Records shown
□ □ □

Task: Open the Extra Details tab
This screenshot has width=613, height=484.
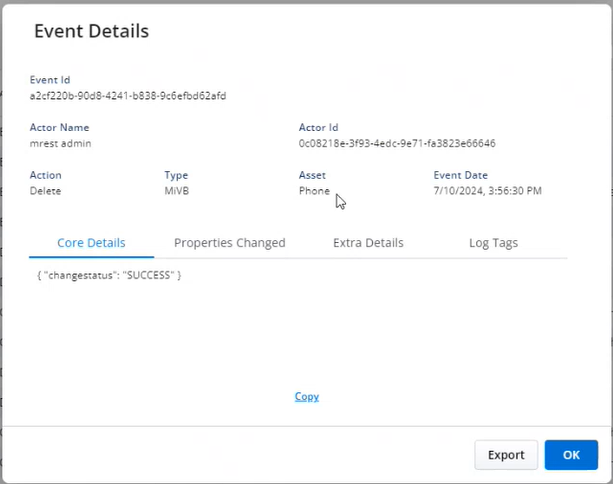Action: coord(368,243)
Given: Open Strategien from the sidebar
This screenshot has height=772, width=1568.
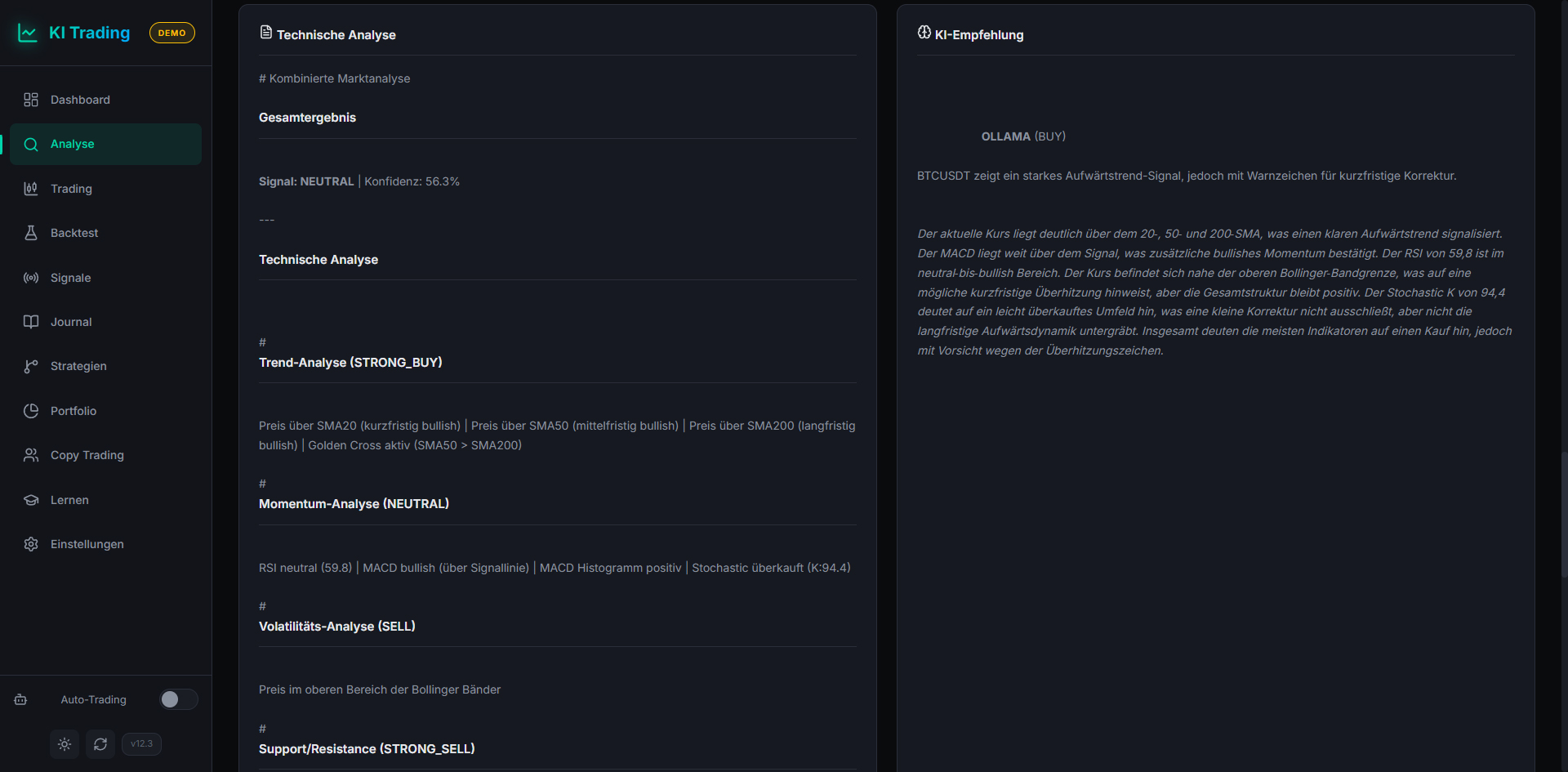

□ □ □

Exercise description
An exact copy of every entry above is required, without the pictures.

Solved problem
Task: Open the Extra Details tab
This screenshot has width=613, height=484.
Action: coord(368,243)
Given: Open Strategien from the sidebar
This screenshot has height=772, width=1568.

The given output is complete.